Je voudrais que notre prochain cahier (n° 11) soit consacré à une discussion générale avec les catholiques. J’ai fait un article au sujet d’une page de Bossuet, dans laquelle il loue l’Église de ce qu’elle a le pouvoir de contredire l’Évangile, « parce qu’elle sait le secret de Jésus-Christ ». Tu devrais bien faire une réponse à Marcel et Blondel, et leur demander explicitement ce qu’ils font de la révélation scripturaire. On pourrait aussi répondre aux Dominicains, et surtout pour une série de questions auxquelles les catholiques ne répondent jamais. Qu’en dis-tu ?

As-tu vu que le pasteur luthérien Bouyer proteste contre l’absence de croix et surtout de crucifix ! dans les temples réformés ? Qu’en penseras-tu, ô luthérien !?

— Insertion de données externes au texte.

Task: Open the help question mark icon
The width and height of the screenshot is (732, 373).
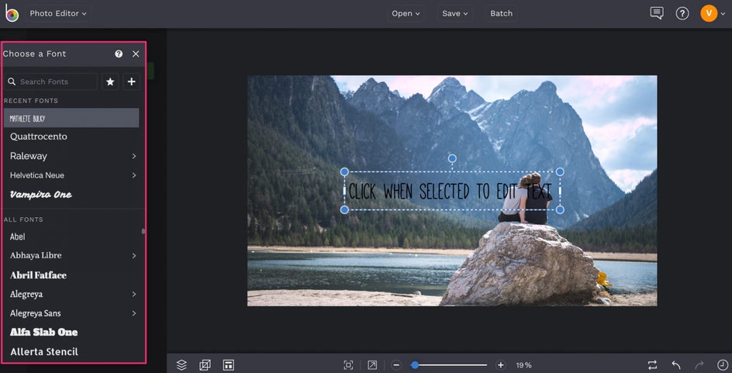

Esprit publiera en mai un débat entre Maritain et moi sur la mortalité de l’âmeb. Je suis bien curieux de savoir ce que M. pourra opposer à l’épître à Timothée : « Dieu seul possède l’immortalité. » N’ont-ils qu’une foi toute « platonique » ?

Réfléchis à ma proposition et parles-en à Schmidt dès que tu pourras. Et écris-moi bientôt, pour me réconforter dans ma détresse rédactoriale et dans mon amitié fidèle.